While doing some research for a project, I decided to install and configure the Drupal OpenID module to see whether it would suit my needs.
Here's what I did:
Set up OpenID identity server
Unfortunately, the OpenID server component is only available in Drupal 4.7 (although the project is looking for people to step up and help with the port to Drupal 5). Seeing as I didn't have an instance of 4.7 to play on, I set up a stock installation with no contributed modules.
- Create the domain name for OpenID server (optional). E.g. openid.example.com
- Download and install latest OpenID module for Drupal 4.7
- Enable the module
- Use the default settings
- Add some users. On the user home page, you'll see the following information:
"OpenID
You may login to other OpenID enabled sites using http://openid.example.com/user/3"
Set up OpenID consumer
Luckily, I had a Drupal 5 site on which I can test the OpenID client. E.g. test.example.com.
- Download and install the latest OpenID module for Drupal 5.
- Enable the module. In your login block, you should now see the OpenID logo and a link to "Log in using OpenID".
There is no settings hook for this version, so nothing to configure.
Things were rolling along, so I had to try it out. I logged into test.example.com using the OpenID login, and ran into my first stumbling block. I pasted "http://openid.example.com/user/3" into the OpenID login field, and the site redirected to openid.example.com for authentication, and then just hung there. It seemed as though the browser was waiting for some information to be passed, so I stopped the process and scratched my head.

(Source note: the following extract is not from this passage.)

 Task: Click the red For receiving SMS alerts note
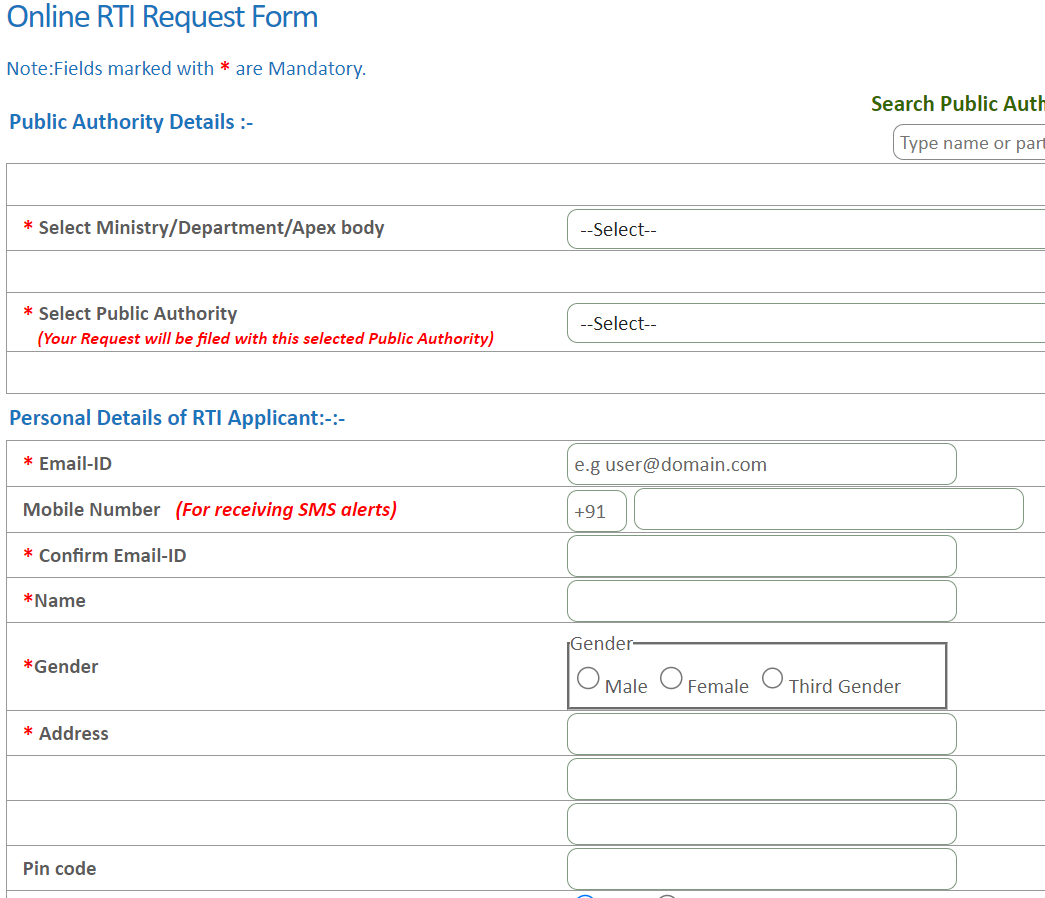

To test the client, I signed up for a Livejournal account, and was able to use that ID to log into test.example.com without any problems. In fact, it was pretty darned slick. An account was created with the same username, email address, and password as the Livejournal account. Very cool. So the problem lies elsewhere.
Either a spark of inspiration or blind luck gave me the solution. I logged into the identity server as the user that I was logging into the consumer site as, and then (and only then) did I try the OpenID login. Lo and behold! I was redirected to the login page of the identity server, with the user information already populated for the OpenID user. I clicked OK and voila, I'm in. Or so I thought.

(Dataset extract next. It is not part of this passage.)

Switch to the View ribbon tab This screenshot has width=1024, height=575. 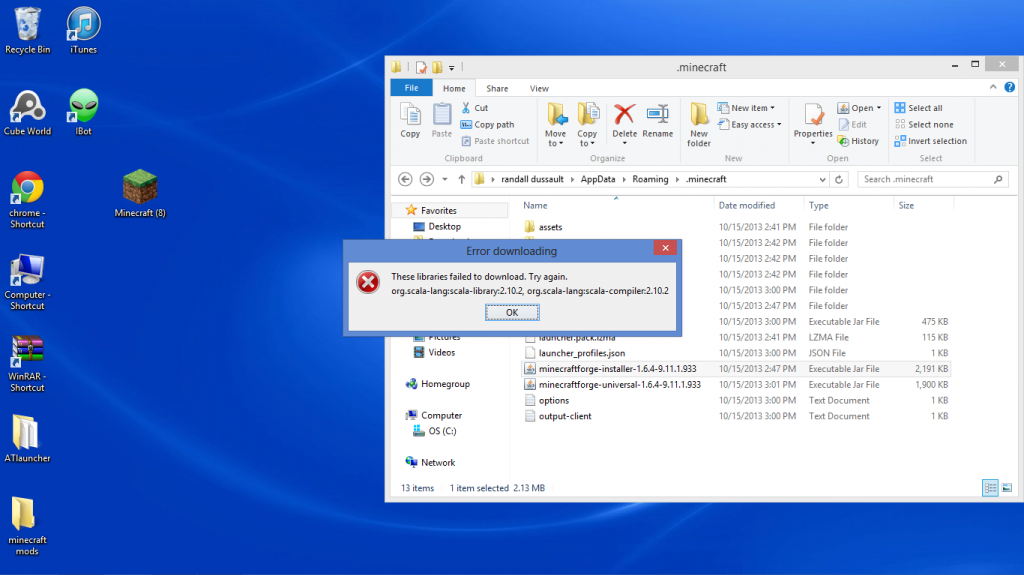(539, 89)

I went to "my account" and was met with "access denied". Apparently, the user that was created on test.example.com had a "blocked" status. It's funny that the user created with the Livejournal account was "active" from the get-go. Once the blocked user was activated, subsequent logins weren't a problem.
It turned out that on the consumer site (test.example.com), I had limited user creation to administrators only. Once I opened up account creation (without administrator approval, no less), the OpenID created user was no longer blocked. This still didn't explain how the Livejournal user worked. For the record, I haven't tested the "Visitors can create accounts but administrator approval is required" option.
That's it. There are rumours (more than just rumours, actually) that OpenID functionality is going to be built into Drupal 6. Niiiiice.